The following pictures are how I plumped the thermostat.  You'll notice Tom Shiel's adaptor, which will allow me to set up a heating system without affecting the thermostat by reading luke warm coolant.  

You can see the radiator return line at the bottom.  The hose attached to Tom's adaptor is from the pressure tank, which is feed coolant from one of the stainless pipe runs immediately following the coolant manifold exit and fan thermoswitch.  That way, hot coolant is run from the manifold, through the thermoswitch and the takes two paths: one to the radiator and one to the pressure tank, where it is then routed down to the thermostat adaptor.

The top hose you see is the original Subaru heater return line.  Currently, I have the rear of the coolant manifold (i.e. the heater supply) simply connected via a short hose to the return pipe (just a big u-bend).  Once I am ready to set up my heater cores, I will run the entire system from the original heater supply and heater return pipes as a separate and complete system; no negative effect to the coolant temperature controlling the thermostat!


One word of caution regarding the Tom Shiel's adaptor: I actually had to shave down the adapter in the area where is is closest to the oil dip stick tube.  The adapted made contact with the oil dip stick tube and I was not able to get a solid seal around the thermostat housing.  A Drimmel tool and 10 minutes and I was in business, but not before I put a gallon of coolant in only to realize the problem as the gallon of coolant spread across my garage floor. Just something to be aware of (don't know if this is a common problem or a "my" problem).

Rear Engine Support Bar Details

It's been awhile since I've posted and have quite a few pics to upload to cover details of the build.  The bus is on the road and driving!  I've been using it to commute to work and back, we've taken a 150 mile day trip loaded with kids and dog, and have done a lot more work beyond the conversion since the last post.

First up though, I want to provide some detailed pictures of the rear support bar.  I tired to create my own version and quickly realized my effort was not very good.  I had Dan Coy of Coy's Customs in Longmont Colorado rebuild the bar and his design is simple and clean. 

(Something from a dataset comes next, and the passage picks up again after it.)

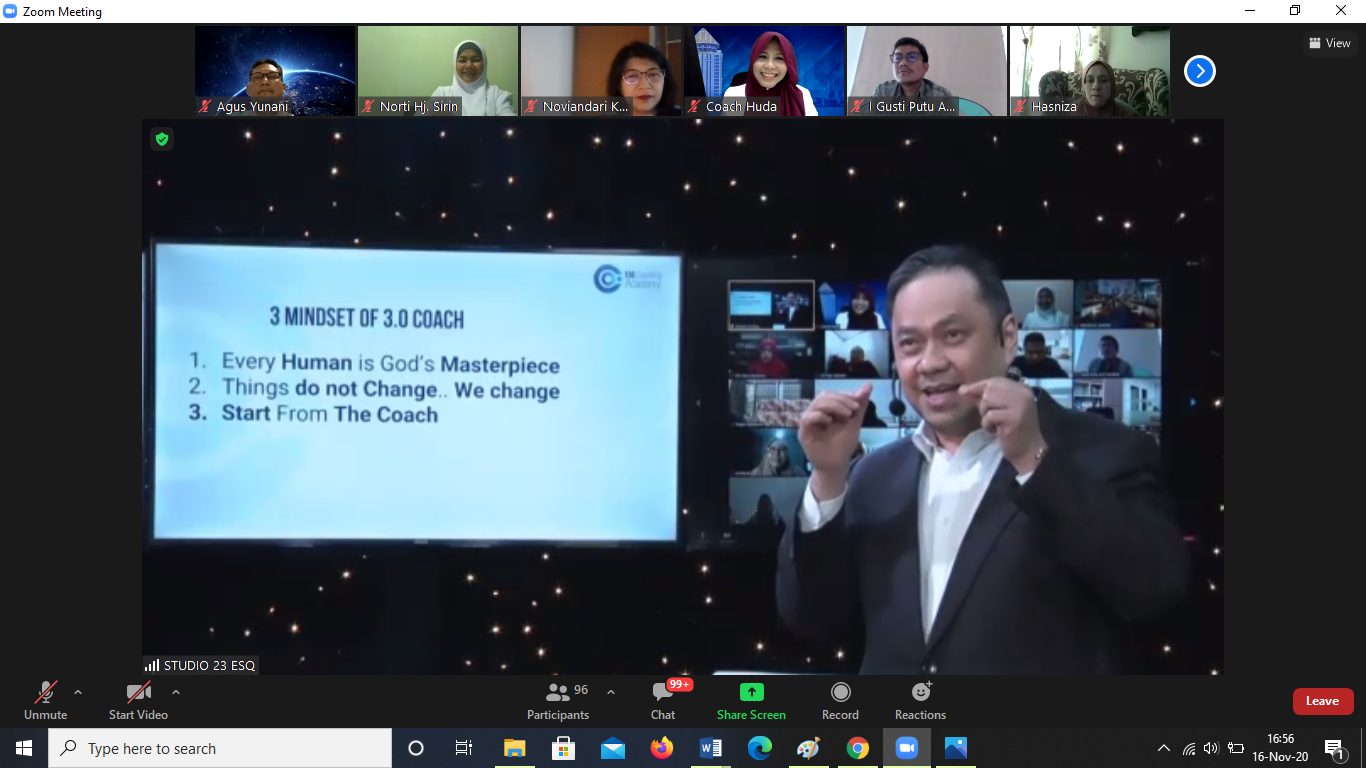The image size is (1366, 768).
Task: Click the green encryption shield icon
Action: click(x=161, y=139)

I started with a Vanagon cross bar and ground off the hanger supports and then shortened the bar to span the frame rails. 


Dan did a better job:

First, he added a plate the is welded to the end of the bar and extends toward the front of the bus along the outside of the frame rails.  The bolt holes actually align with the bunged bolt holes for the original VW crossbar hangers.  No fuss, no muss. 

On the inside of the frame rails, he added a simple plate to reinforce the hanger and provide a bit more structural support.  The rear bar doesn't actually support the weight of the engine, it provides support for torque and rotation.  The Vanagon bar of course mounts perfectly to the Small Car engine carrier with stock Vanagon rubber mounts.  Clean, simple, and effective.

In the photo above, you can just barely make out the steel plate on the inside of the framerail with the two bolts that pass through the stock VW hanger bolt holes as well as a horizontal tab that bridges the bar and the plate on the outside of the frame rail (creates yet more rigidity).